— Records supplied —
· · · ·

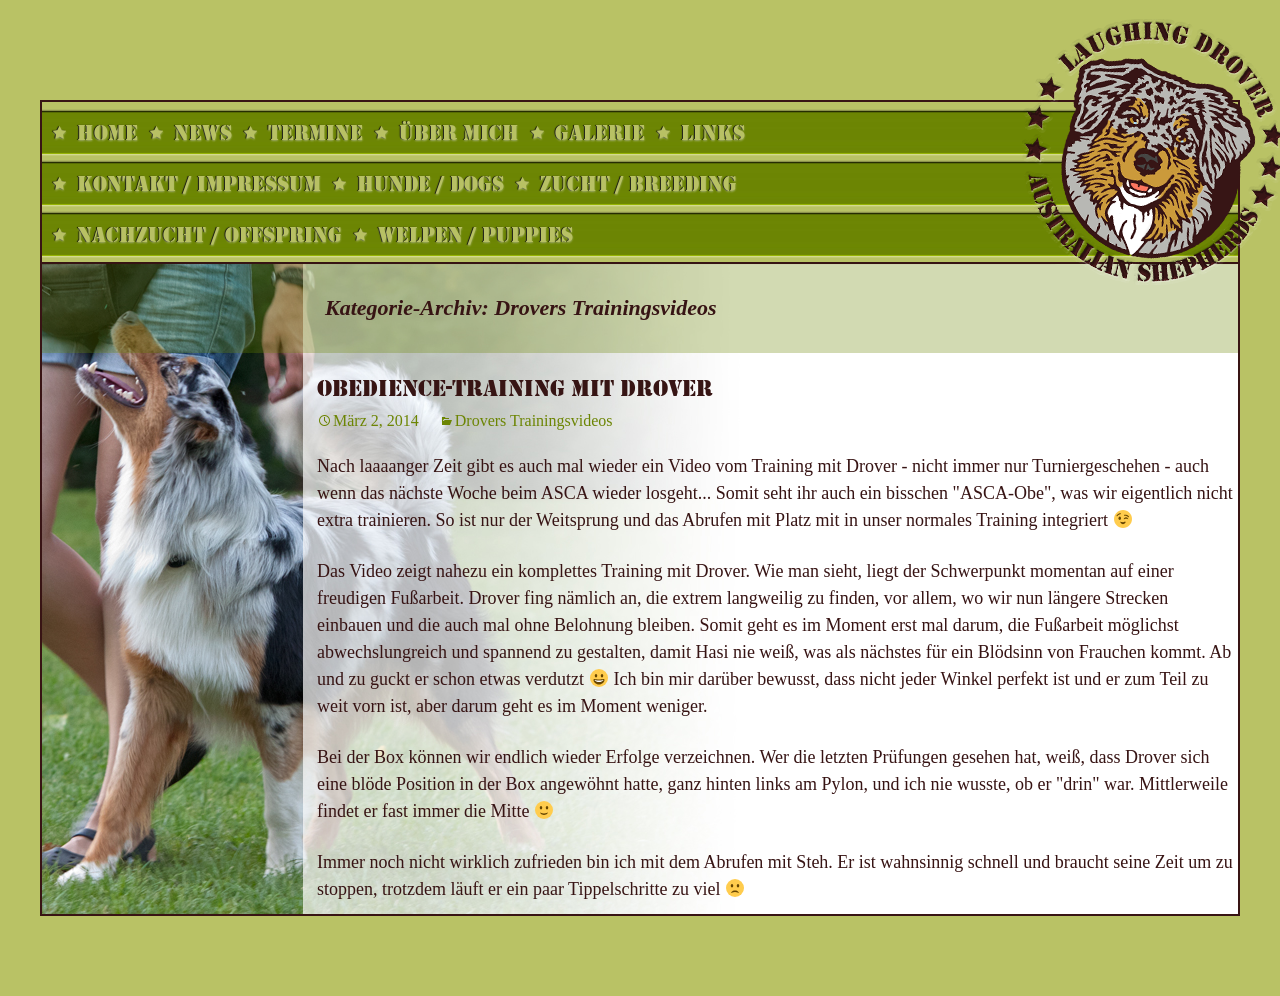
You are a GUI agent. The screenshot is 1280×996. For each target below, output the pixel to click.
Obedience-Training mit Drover (515, 388)
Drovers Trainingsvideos (534, 420)
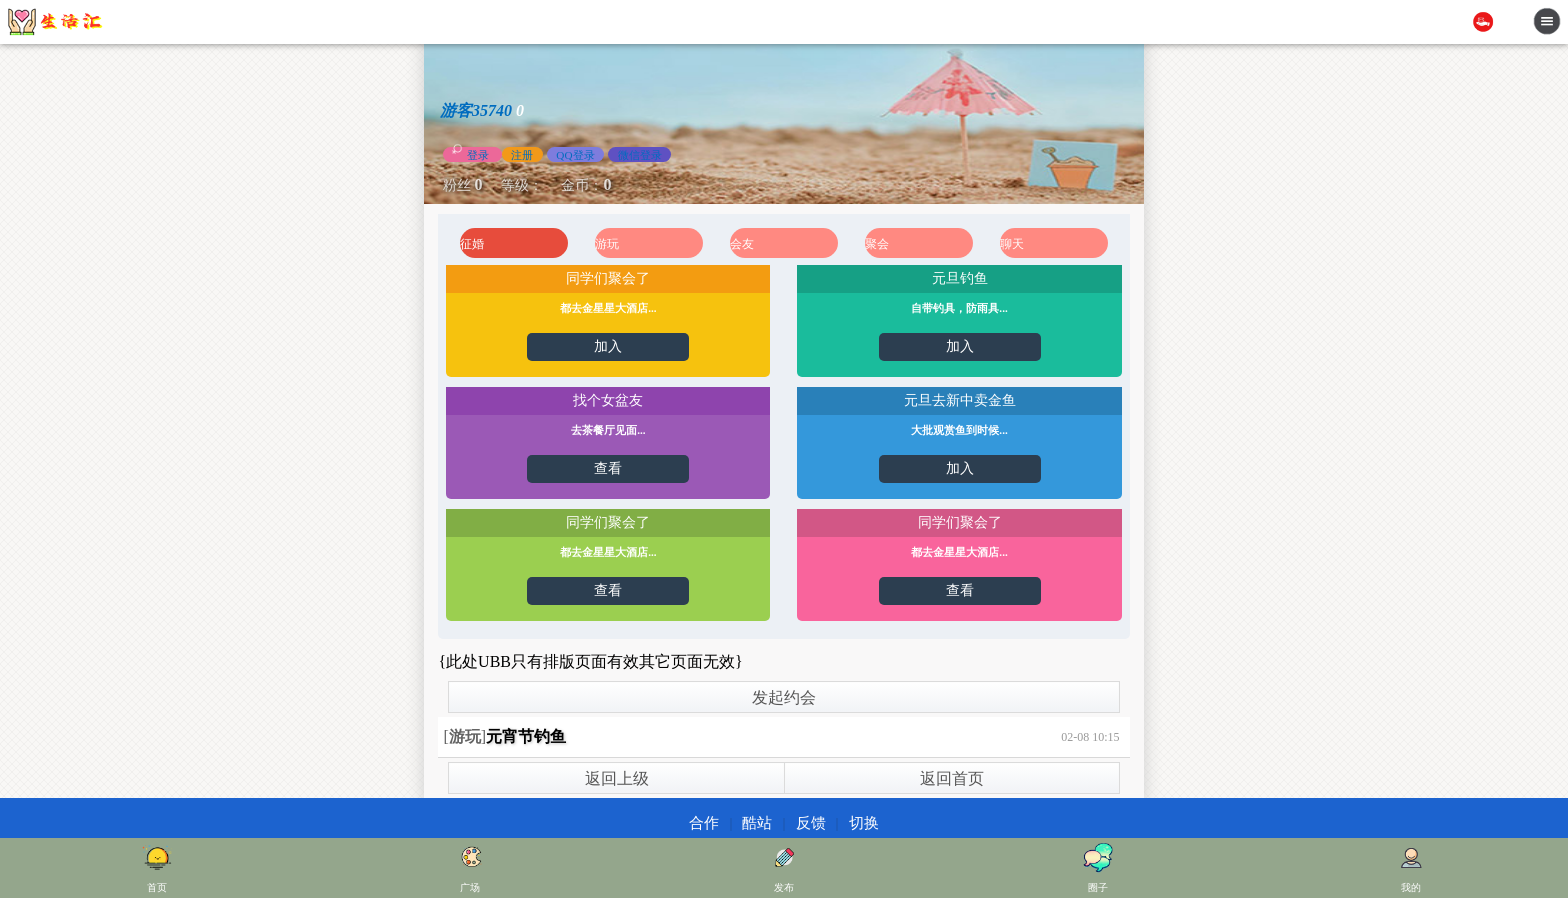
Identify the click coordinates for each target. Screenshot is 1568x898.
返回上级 (617, 778)
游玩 (607, 244)
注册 (522, 154)
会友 (742, 244)
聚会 (877, 244)
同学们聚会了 (608, 278)
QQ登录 (575, 154)
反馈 (811, 823)
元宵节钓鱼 (526, 736)
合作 (704, 823)
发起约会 (784, 697)
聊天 (1012, 244)
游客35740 (476, 110)
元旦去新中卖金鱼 (960, 400)
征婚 (472, 244)
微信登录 (640, 154)
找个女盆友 (608, 400)
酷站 (757, 823)
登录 (478, 154)
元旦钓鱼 (960, 278)
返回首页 (952, 778)
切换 (864, 823)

· · · ·

— Task directions —
Please copy all of the data above line for line, leaving out the pictures.

— Finished exercise —
You are a GUI agent. The screenshot is 1280×996. For each target below, output the pixel to click.
Obedience-Training mit Drover (515, 388)
Drovers Trainingsvideos (534, 420)
Identify the click coordinates for each target. Screenshot is 1568x898.
返回上级 (617, 778)
游玩 (607, 244)
注册 (522, 154)
会友 (742, 244)
聚会 (877, 244)
同学们聚会了 (608, 278)
QQ登录 (575, 154)
反馈 (811, 823)
元宵节钓鱼 (526, 736)
合作 (704, 823)
发起约会 (784, 697)
聊天 (1012, 244)
游客35740 (476, 110)
元旦去新中卖金鱼 (960, 400)
征婚 (472, 244)
微信登录 (640, 154)
找个女盆友 (608, 400)
酷站 (757, 823)
登录 (478, 154)
元旦钓鱼 (960, 278)
返回首页 (952, 778)
切换 (864, 823)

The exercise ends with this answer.